What you should do ->
In this exercise, the entries below are to be transcribed exactly, line by line.

**** Given data

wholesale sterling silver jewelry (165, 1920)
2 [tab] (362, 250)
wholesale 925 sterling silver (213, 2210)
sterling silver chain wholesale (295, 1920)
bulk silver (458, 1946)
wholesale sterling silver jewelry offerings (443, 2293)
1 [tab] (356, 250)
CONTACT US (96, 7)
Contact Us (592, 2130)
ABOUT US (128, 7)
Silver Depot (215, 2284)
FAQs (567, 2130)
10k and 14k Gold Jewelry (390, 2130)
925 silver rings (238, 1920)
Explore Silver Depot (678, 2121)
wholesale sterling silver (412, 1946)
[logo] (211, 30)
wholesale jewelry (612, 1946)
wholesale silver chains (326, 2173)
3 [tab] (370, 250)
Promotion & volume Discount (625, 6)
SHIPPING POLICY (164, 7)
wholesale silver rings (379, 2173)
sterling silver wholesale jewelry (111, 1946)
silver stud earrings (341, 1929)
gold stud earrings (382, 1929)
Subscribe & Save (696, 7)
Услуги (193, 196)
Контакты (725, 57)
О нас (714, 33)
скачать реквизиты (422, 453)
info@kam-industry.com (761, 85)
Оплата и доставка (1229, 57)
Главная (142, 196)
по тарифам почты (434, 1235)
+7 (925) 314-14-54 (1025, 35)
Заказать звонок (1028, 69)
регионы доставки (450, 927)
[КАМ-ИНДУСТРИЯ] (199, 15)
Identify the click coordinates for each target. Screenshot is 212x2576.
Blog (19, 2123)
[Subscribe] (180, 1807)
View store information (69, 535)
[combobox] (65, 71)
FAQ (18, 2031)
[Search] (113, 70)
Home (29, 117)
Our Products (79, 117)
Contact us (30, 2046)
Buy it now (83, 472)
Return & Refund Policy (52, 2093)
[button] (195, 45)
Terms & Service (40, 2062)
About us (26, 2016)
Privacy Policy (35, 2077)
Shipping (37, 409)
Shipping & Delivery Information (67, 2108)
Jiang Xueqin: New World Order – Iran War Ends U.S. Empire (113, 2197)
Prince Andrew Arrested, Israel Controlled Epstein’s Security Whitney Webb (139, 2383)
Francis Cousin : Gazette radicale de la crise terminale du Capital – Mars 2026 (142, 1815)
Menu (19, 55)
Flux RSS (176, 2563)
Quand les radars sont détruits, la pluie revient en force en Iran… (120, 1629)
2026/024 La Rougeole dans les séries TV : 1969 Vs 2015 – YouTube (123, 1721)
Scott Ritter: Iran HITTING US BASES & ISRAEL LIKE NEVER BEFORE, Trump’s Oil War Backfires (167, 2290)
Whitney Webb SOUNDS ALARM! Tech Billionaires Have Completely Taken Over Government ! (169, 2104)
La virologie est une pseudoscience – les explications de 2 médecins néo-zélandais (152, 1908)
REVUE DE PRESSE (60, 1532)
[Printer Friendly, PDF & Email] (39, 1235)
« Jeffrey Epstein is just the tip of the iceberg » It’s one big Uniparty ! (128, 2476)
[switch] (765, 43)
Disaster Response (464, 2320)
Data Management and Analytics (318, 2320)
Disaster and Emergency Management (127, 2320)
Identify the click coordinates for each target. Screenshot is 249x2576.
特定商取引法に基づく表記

********

Solution for this problem ->
wholesale sterling silver jewelry (165, 1920)
2 [tab] (362, 250)
wholesale 925 sterling silver (213, 2210)
sterling silver chain wholesale (295, 1920)
bulk silver (458, 1946)
wholesale sterling silver jewelry offerings (443, 2293)
1 [tab] (356, 250)
CONTACT US (96, 7)
Contact Us (592, 2130)
ABOUT US (128, 7)
Silver Depot (215, 2284)
FAQs (567, 2130)
10k and 14k Gold Jewelry (390, 2130)
925 silver rings (238, 1920)
Explore Silver Depot (678, 2121)
wholesale sterling silver (412, 1946)
[logo] (211, 30)
wholesale jewelry (612, 1946)
wholesale silver chains (326, 2173)
3 [tab] (370, 250)
Promotion & volume Discount (625, 6)
SHIPPING POLICY (164, 7)
wholesale silver rings (379, 2173)
sterling silver wholesale jewelry (111, 1946)
silver stud earrings (341, 1929)
gold stud earrings (382, 1929)
Subscribe & Save (696, 7)
Услуги (193, 196)
Контакты (725, 57)
О нас (714, 33)
скачать реквизиты (422, 453)
info@kam-industry.com (761, 85)
Оплата и доставка (1229, 57)
Главная (142, 196)
по тарифам почты (434, 1235)
+7 (925) 314-14-54 (1025, 35)
Заказать звонок (1028, 69)
регионы доставки (450, 927)
[КАМ-ИНДУСТРИЯ] (199, 15)
Identify the click coordinates for each target. Screenshot is 212x2576.
Blog (19, 2123)
[Subscribe] (180, 1807)
View store information (69, 535)
[combobox] (65, 71)
FAQ (18, 2031)
[Search] (113, 70)
Home (29, 117)
Our Products (79, 117)
Contact us (30, 2046)
Buy it now (83, 472)
Return & Refund Policy (52, 2093)
[button] (195, 45)
Terms & Service (40, 2062)
About us (26, 2016)
Privacy Policy (35, 2077)
Shipping (37, 409)
Shipping & Delivery Information (67, 2108)
Jiang Xueqin: New World Order – Iran War Ends U.S. Empire (113, 2197)
Prince Andrew Arrested, Israel Controlled Epstein’s Security Whitney Webb (139, 2383)
Francis Cousin : Gazette radicale de la crise terminale du Capital – Mars 2026 (142, 1815)
Menu (19, 55)
Flux RSS (176, 2563)
Quand les radars sont détruits, la pluie revient en force en Iran… (120, 1629)
2026/024 La Rougeole dans les séries TV : 1969 Vs 2015 – YouTube (123, 1721)
Scott Ritter: Iran HITTING US BASES & ISRAEL LIKE NEVER BEFORE, Trump’s Oil War Backfires (167, 2290)
Whitney Webb SOUNDS ALARM! Tech Billionaires Have Completely Taken Over Government ! (169, 2104)
La virologie est une pseudoscience – les explications de 2 médecins néo-zélandais (152, 1908)
REVUE DE PRESSE (60, 1532)
[Printer Friendly, PDF & Email] (39, 1235)
« Jeffrey Epstein is just the tip of the iceberg » It’s one big Uniparty ! (128, 2476)
[switch] (765, 43)
Disaster Response (464, 2320)
Data Management and Analytics (318, 2320)
Disaster and Emergency Management (127, 2320)
Identify the click coordinates for each target. Screenshot is 249x2576.
特定商取引法に基づく表記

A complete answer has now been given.